Il tourne en fait autour de cette question depuis plusieurs années jusqu’à tenter d’y répondre en 27 dans un même article qui traite du fétichisme et du deuil. Ce qui apparaît spécifique du clivage c’est de rendre possible pour le moi la coexistence de deux positions antinomiques, celle  de reconnaître et de refuser   une même réalité,  en l’occurrence dans l’article,  la castration ou la disparition d’un être cher.

Dans cette ligne et pour nombre d’auteurs post freudiens, le clivage correspondrait à  une tentative de réduire l’antagonisme principe de plaisir/principe de réalité en maintenant leur simultanéité  possible, en complément de mécanismes de refoulement inadéquats parce que insuffisants ou excessifs. 

- le clivage serait alors  soit  une solution d’attente – ainsi du mensonge de l’enfant - , attente  d’une articulation qui permettrait de sortir de l’antagonisme principe de plaisir/principe de réalité. Il serait  donc un clivage fonctionnel ( cf G Bayle) susceptible de revenir transitoirement durant la vie adulte . C’est ce Freud appelle « la folie des hommes » dans ses deux textes de 24 qui abordent la question de la réalité.

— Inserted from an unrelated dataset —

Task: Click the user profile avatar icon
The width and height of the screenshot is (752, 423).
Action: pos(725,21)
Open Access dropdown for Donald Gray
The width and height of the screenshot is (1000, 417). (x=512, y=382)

- Mais le clivage peut devenir aussi structurel soit l’expression fixée   d’1 articulation échouée des deux principes.  La clinique montre que ces formes structurellement fixées sont liées à des traumatismes et des carences précoces générant des troubles des premiers refoulements. Ces troubles  gênent en particulier la constitution d’un pôle hallucinatoire comme base d’un fonctionnement psychique  selon le  principe de plaisir lui-même condition initiale d’un cheminement possible vers le principe de réalité. Deux  conséquences sont cliniquement évidentes , un trouble dans l’élaboration  des souvenirs et de leur oubli possible, une fonction onirique perturbée.

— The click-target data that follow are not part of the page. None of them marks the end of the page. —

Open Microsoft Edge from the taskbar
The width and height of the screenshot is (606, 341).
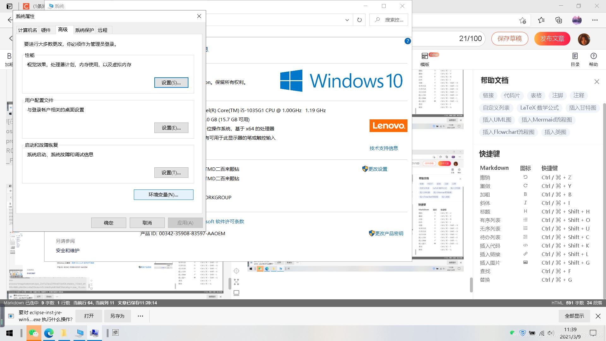tap(49, 333)
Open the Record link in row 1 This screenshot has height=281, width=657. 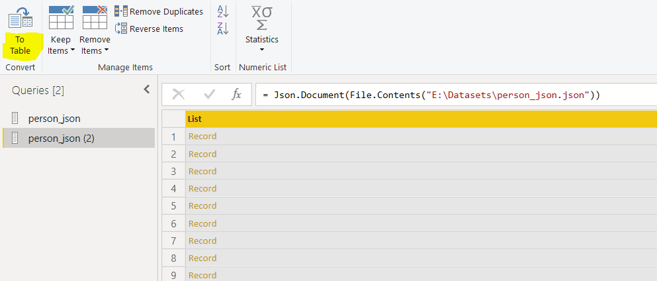[x=202, y=137]
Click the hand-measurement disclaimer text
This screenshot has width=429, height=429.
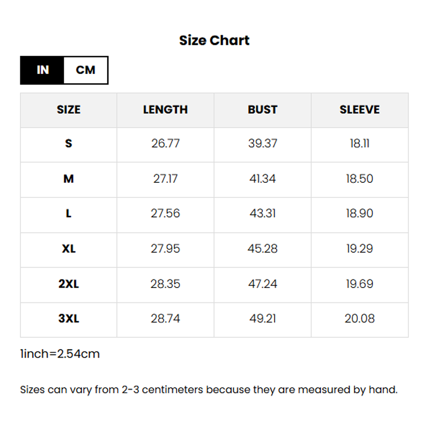(209, 390)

Deux formes cliniques structurelles du clivage  apparaissent  typiques et viennent  interroger à des degrés divers les situations limites et les nouvelles demandes  auxquelles la psychanalyse essaie de répondre .

-celles tournées vers l’objet via le pôle hallucinatoire ici objet interne réalisant  au max  le modèle mélancolique  mais  plus banalement le masochisme moral : elles   récupèrent ce qui échappe au  refoulement au profit d’un surmoi qui sadise le moi l’humilie, l’accuse et lui fait honte en exploitant son collage à l’objet primaire et avec lui ses mouvements œdipiens et sa sexualité infantile.

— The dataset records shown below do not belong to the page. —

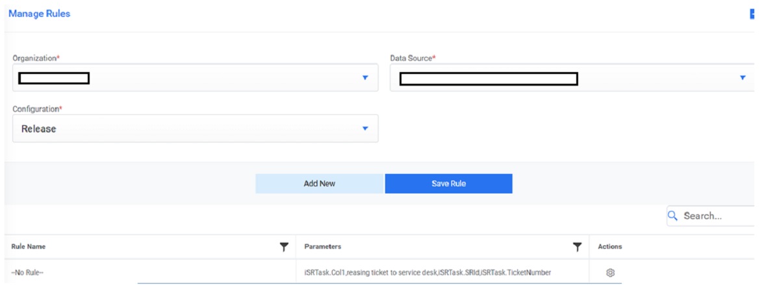Viewport: 764px width, 285px height.
Task: Expand the Organization dropdown arrow
Action: [365, 78]
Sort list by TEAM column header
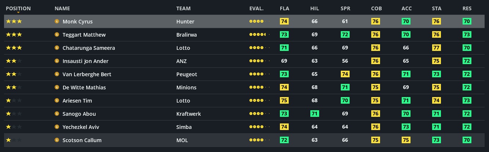Viewport: 489px width, 152px height. (183, 8)
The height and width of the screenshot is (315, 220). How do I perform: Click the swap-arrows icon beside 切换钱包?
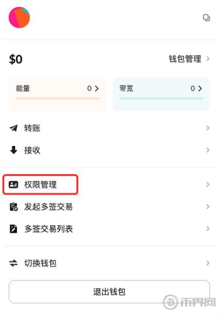(x=14, y=263)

-celles tournées vers l’objet , ici objet externe ,via  la motricité  sur le modèle  de la paranoïa  mais plus banalement et plus fréquemment de la perversion narcissique volontiers accompagnées de perversions sexuelles,  qui utilisent le non refoulé  au profit d’un surmoi sadisant l’objet  ou l’utilisant comme moyen de jouissance , le rendant coupable et lui faisant  honte en exploitant ses désirs œdipiens et sa sexualité infantile .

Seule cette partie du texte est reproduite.